Big data also presents new challenges for statistical learning, such as designing large-scale data collection studies at the national and international level, and setting up dynamic self-learning systems—such as a precision health care system in which patient care improves in response to what has been learned from the past. Instead of giving up on statistical theory in this era of big data, we need vigorous statistical theory to tackle these new challenges.

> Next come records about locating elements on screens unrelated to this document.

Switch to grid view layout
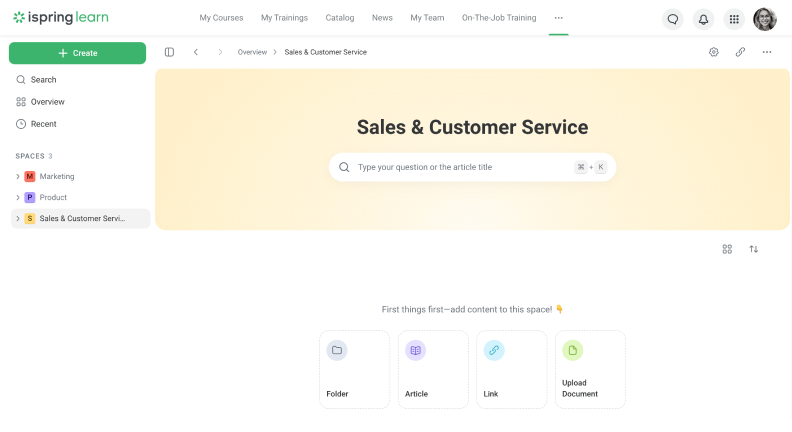792x432 pixels. click(727, 249)
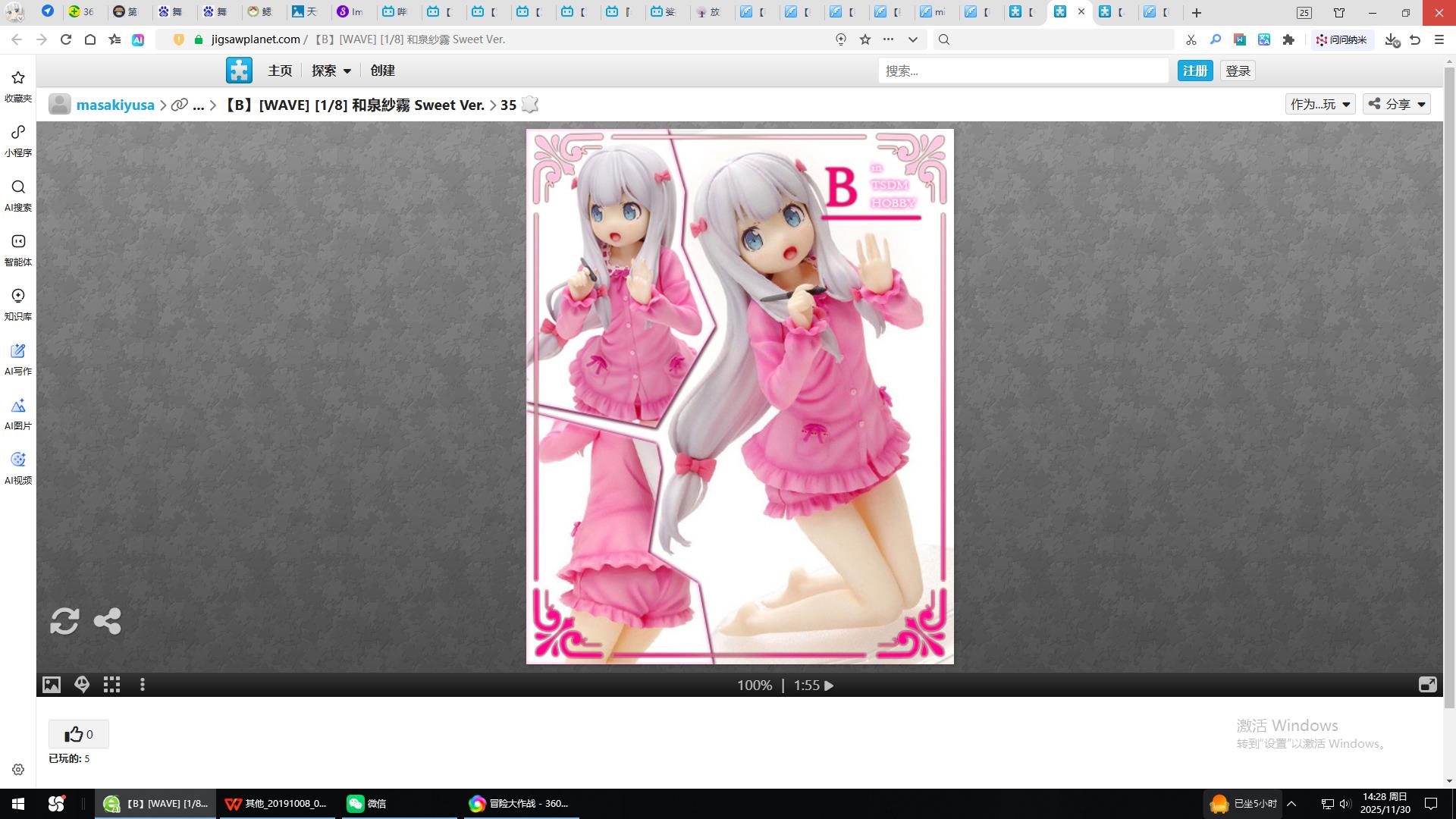Show the puzzle image preview
The height and width of the screenshot is (819, 1456).
tap(52, 685)
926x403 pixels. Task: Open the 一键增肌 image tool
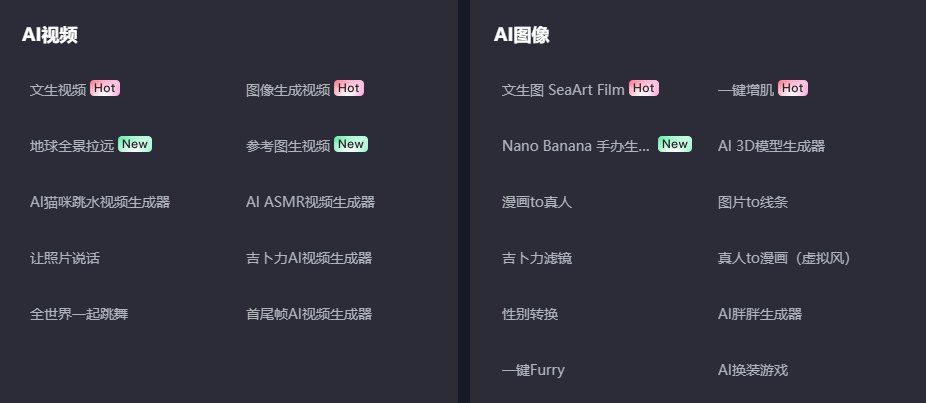(x=746, y=90)
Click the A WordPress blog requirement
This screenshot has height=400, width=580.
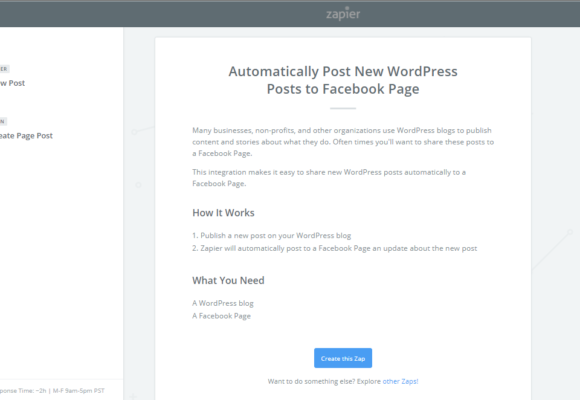coord(223,303)
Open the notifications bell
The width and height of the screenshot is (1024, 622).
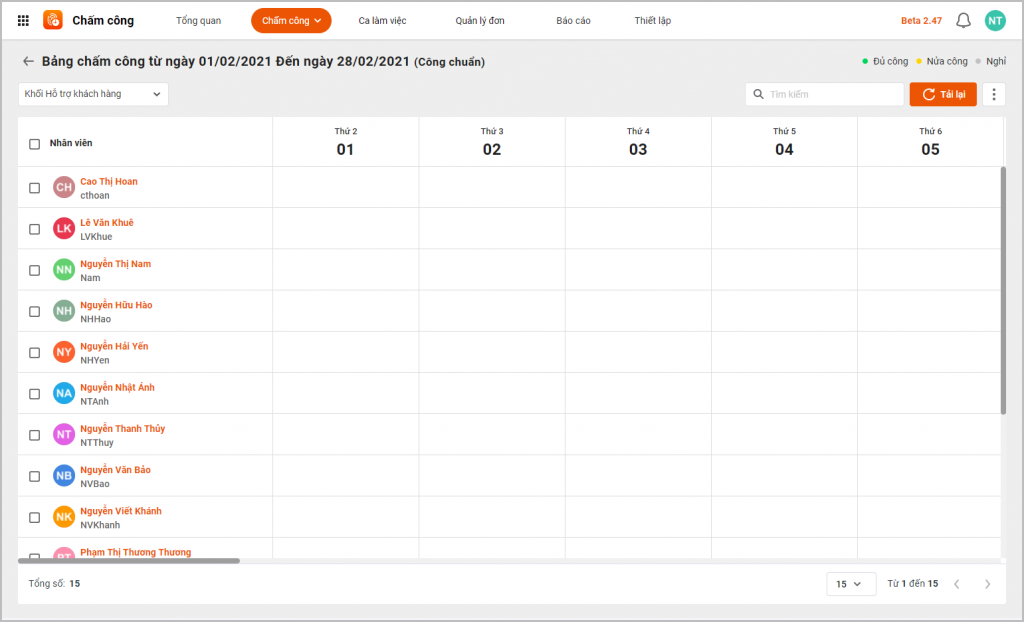[x=963, y=21]
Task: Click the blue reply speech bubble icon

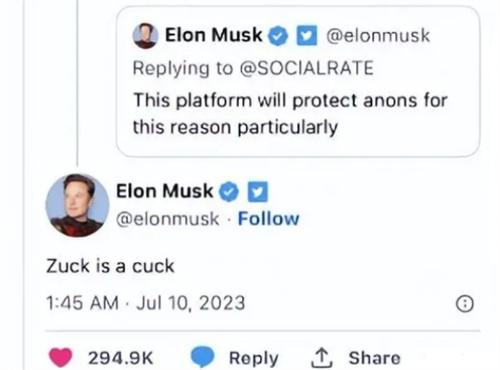Action: tap(202, 357)
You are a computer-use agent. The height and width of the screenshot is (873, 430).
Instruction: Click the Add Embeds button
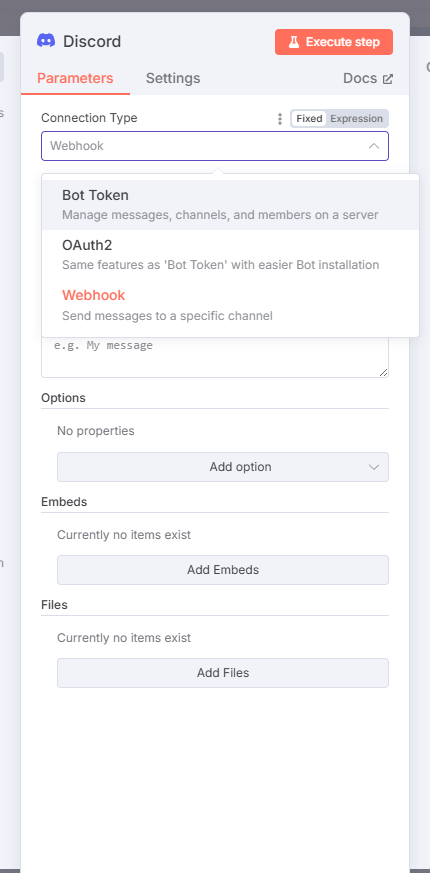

In sum, statistics needs to make itself relevant to data science in order to survive as a credible science, and data science needs statistics in order to do credible science. All scientists need both statistics and big data to advance knowledge into new areas of problem solving, and good science requires these disciplines to work as a team.
We, as statisticians, need to stop working on toy problems, stop talking down important theory, stop being attached to outdated statistical methods, and stop worrying about the politics of our journals and our field. We, as statisticians, data scientists, and scientists, need to define the outstanding problems in research—and solve them as a team by taking into account all the scientific advances in the different disciplines. Science needs big data and statistical targeted learning—but statisticians will have to rise to the challenge if science as a whole is to thrive.
A shorter version of this essay appeared in AmStats, the magazine of the American Statistical Association.